A single episode of green diarrhea after a questionable meal is not alarming. It usually resolves on its own within a day. Staying hydrated is the main priority, especially if you’re losing fluids through frequent loose stools.
Infections That Cause Green Stool
When green stool comes with fever, cramping, vomiting, or lasts more than a couple of days, an infection could be the cause. Several common gut infections produce green diarrhea because they push food through your intestines so quickly that bile stays unprocessed.
- Salmonella and E. coli are bacterial infections typically caused by contaminated food. Both cause stomach cramps and diarrhea, and E. coli can sometimes produce bloody stool.
- Norovirus and rotavirus are highly contagious viral infections that cause stomach pain, diarrhea, and vomiting. They tend to resolve within one to three days.
- Giardia is an intestinal parasite often picked up from contaminated water. It produces foul-smelling, greasy stools along with gas, bloating, and dehydration.

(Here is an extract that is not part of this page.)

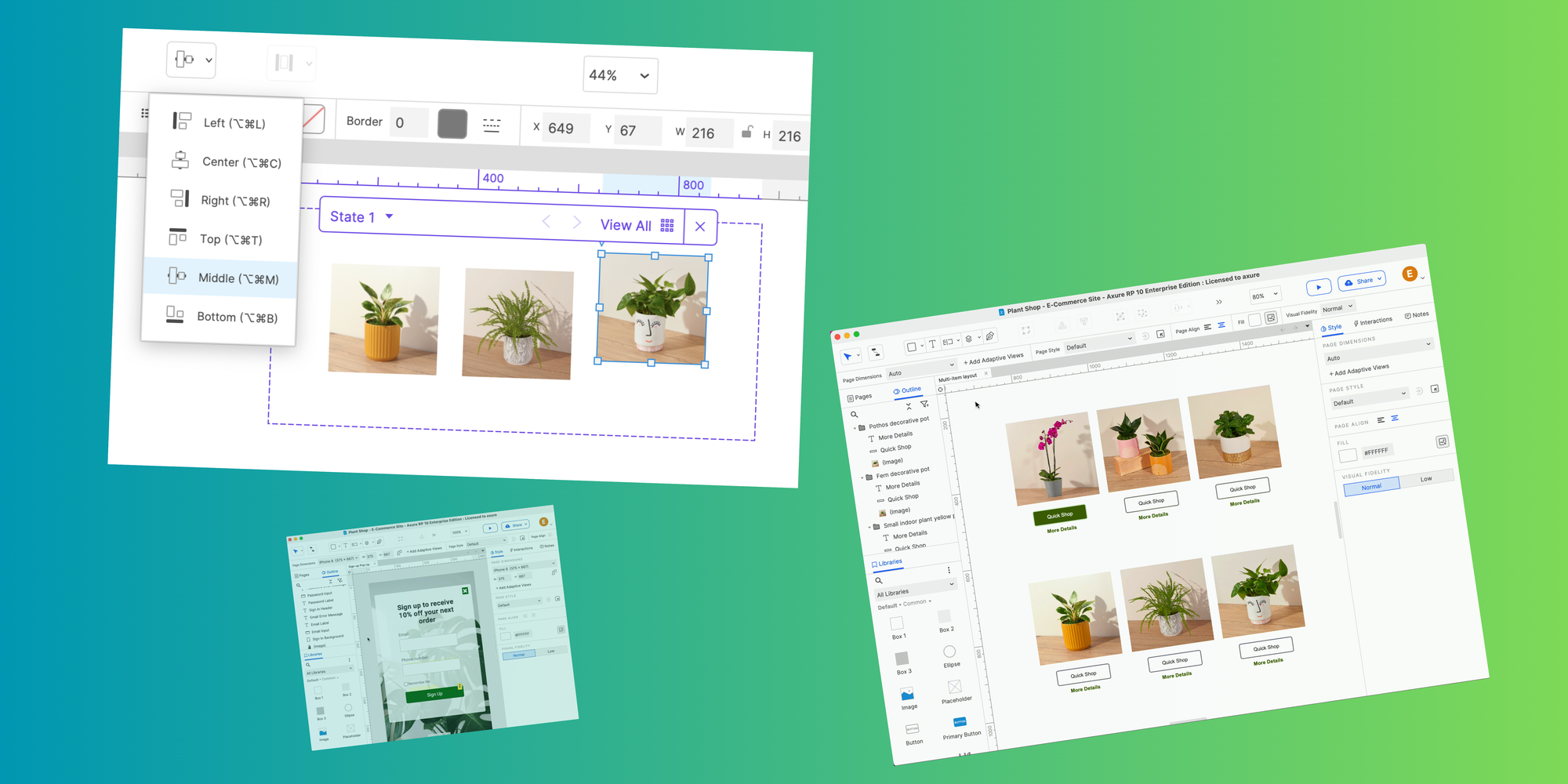
Task: Open the 44% zoom dropdown
Action: 619,75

The green color itself isn’t what makes these concerning. It’s the accompanying symptoms: persistent diarrhea, fever, blood in the stool, or signs of dehydration like dizziness and dark urine.
Green Stool in Babies
Green poop in newborns and infants is extremely common and rarely a problem. In the first few days of life, babies pass meconium, which is dark green to black. After that, breastfed babies can have a wide range of stool colors, including green, yellow, and mustard brown.
A few specific situations produce green stool in babies. If a breastfed infant doesn’t finish nursing on one side, they may get more of the lower-fat foremilk and less of the higher-fat hindmilk, which can affect digestion and produce greener stool. Babies on protein hydrolysate formula (used for milk or soy allergies) also tend to have green poop. And breastfed infants who haven’t yet developed a full population of gut bacteria may produce green stool simply because those bacteria aren’t there yet to complete the bile conversion process.
Diarrhea in infants can also cause green stool for the same transit-time reasons it does in adults. If your baby has green diarrhea with signs of dehydration (fewer wet diapers, no tears when crying, unusual fussiness), that’s worth a call to your pediatrician.
When Green Stool Needs Attention
A day or two of green poop after a big spinach salad, a course of antibiotics, or a mild stomach bug is nothing to worry about. The Mayo Clinic advises contacting a healthcare provider if green stool persists for more than a few days without an obvious dietary explanation, or if it’s accompanied by diarrhea severe enough to cause dehydration. Blood in the stool, high fever, or significant abdominal pain alongside green diarrhea also warrant a call.
For the vast majority of people who notice green in the toilet bowl, the explanation is something they ate, something they took, or a temporary speed-up in digestion. It resolves on its own, usually within one to two bowel movements.